— Instrução 1 —
Reproduza sem nenhuma alteração o trecho dos registros que vai do início deles até a linha que contém "Tap the second", incluindo essa linha.

— Texto para leitura —
Memória: o que importa realmente preservar?

Memória: o que importa realmente preservar?

Num debate que cresceu muito nos últimos tempos – especialmente como reação às tentativas do governo Bolsonaro de descontruir a história, impondo uma versão falsa conforme suas conveniências políticas e ideológicas – a questão da memória tem tomado, a meu ver, alguns atalhos equivocados.

Na tentativa de preservá-la – o que realmente é fundamental – tem se misturado aquilo que é pessoal e aquilo que é coletivo. Melhor esclarecendo: há memórias – e com elas seus documentos, fotos, anotações – que efetivamente ressoam e se impõem apenas dentro do emocional de cada um. Mesmo que falem de um tempo, elas precisam ser vistas dentro do adequado prisma histórico de que, nem tudo que mexe conosco, em termos de passado, foi significativo.

Isso envolve, naturalmente, a prioridade que se dê a uns e outros projetos. À seleção do que é mais urgente e daquilo que possa ser descartado. Cartas de amor e desejo, por exemplo, falam de histórias essencialmente pessoais – embora possam revelar algo mais quando foram escritas ou recebidas por pessoas públicas. E em tempos em que o entre público e privado mais atiçam curiosidade do que se separam num acerto com a privacidade, acabam provocando mais atenção do que talvez justifiquem Documentos formais de balanços financeiros, no outro extremo, embora pareçam simples exercício de entradas e saídas, podem ser reveladores dos movimentos políticos e da manipulação social. Mas raramente são objeto do interesse devido, porque manuseá-los exige conhecimento prévio e muita paciência, entre tantos outros requisitos.

— Trechos de dados —
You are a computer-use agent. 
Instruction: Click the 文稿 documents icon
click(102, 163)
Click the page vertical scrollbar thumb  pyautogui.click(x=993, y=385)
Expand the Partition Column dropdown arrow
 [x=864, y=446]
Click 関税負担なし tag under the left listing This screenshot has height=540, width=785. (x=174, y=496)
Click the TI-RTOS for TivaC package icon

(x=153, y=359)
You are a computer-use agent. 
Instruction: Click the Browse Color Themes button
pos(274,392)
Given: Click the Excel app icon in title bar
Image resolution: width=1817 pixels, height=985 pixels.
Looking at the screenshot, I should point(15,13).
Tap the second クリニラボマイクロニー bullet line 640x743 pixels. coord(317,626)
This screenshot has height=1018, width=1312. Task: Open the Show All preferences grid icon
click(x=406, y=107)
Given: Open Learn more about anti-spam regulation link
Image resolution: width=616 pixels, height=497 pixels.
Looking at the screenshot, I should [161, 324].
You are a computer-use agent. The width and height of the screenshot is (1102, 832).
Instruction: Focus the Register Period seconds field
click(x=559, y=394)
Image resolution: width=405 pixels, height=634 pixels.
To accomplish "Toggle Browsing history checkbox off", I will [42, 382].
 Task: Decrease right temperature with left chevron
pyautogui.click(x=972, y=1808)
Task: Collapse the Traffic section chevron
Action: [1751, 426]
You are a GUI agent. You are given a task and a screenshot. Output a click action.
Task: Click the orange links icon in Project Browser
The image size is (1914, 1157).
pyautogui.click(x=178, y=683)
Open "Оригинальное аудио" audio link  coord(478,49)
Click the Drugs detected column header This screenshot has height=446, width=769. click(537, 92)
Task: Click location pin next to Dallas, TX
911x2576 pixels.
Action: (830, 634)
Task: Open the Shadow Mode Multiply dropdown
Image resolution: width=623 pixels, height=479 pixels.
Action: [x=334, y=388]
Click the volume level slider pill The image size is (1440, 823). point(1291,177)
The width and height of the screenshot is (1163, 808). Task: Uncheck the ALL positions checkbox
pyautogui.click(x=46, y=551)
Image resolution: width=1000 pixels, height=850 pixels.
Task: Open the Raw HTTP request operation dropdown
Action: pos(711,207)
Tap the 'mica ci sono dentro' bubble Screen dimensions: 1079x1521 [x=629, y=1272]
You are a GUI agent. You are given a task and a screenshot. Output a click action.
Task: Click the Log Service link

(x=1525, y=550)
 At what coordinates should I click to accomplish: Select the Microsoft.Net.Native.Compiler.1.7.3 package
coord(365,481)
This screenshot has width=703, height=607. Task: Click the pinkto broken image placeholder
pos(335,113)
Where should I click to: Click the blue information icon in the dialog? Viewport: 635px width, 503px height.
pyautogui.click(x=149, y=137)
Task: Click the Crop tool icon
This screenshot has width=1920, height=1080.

— Instrução 2 —
Devolva, copiado fielmente, o trecho do texto sobre memória que começa nas palavras "Isso envolve, naturalmente, a" e termina em "tantos outros requisitos.".

— Resposta final 1 —
You are a computer-use agent. 
Instruction: Click the 文稿 documents icon
click(102, 163)
Click the page vertical scrollbar thumb  pyautogui.click(x=993, y=385)
Expand the Partition Column dropdown arrow
 [x=864, y=446]
Click 関税負担なし tag under the left listing This screenshot has height=540, width=785. (x=174, y=496)
Click the TI-RTOS for TivaC package icon

(x=153, y=359)
You are a computer-use agent. 
Instruction: Click the Browse Color Themes button
pos(274,392)
Given: Click the Excel app icon in title bar
Image resolution: width=1817 pixels, height=985 pixels.
Looking at the screenshot, I should point(15,13).
Tap the second クリニラボマイクロニー bullet line 640x743 pixels. coord(317,626)

— Resposta final 2 —
Isso envolve, naturalmente, a prioridade que se dê a uns e outros projetos. À seleção do que é mais urgente e daquilo que possa ser descartado. Cartas de amor e desejo, por exemplo, falam de histórias essencialmente pessoais – embora possam revelar algo mais quando foram escritas ou recebidas por pessoas públicas. E em tempos em que o entre público e privado mais atiçam curiosidade do que se separam num acerto com a privacidade, acabam provocando mais atenção do que talvez justifiquem Documentos formais de balanços financeiros, no outro extremo, embora pareçam simples exercício de entradas e saídas, podem ser reveladores dos movimentos políticos e da manipulação social. Mas raramente são objeto do interesse devido, porque manuseá-los exige conhecimento prévio e muita paciência, entre tantos outros requisitos.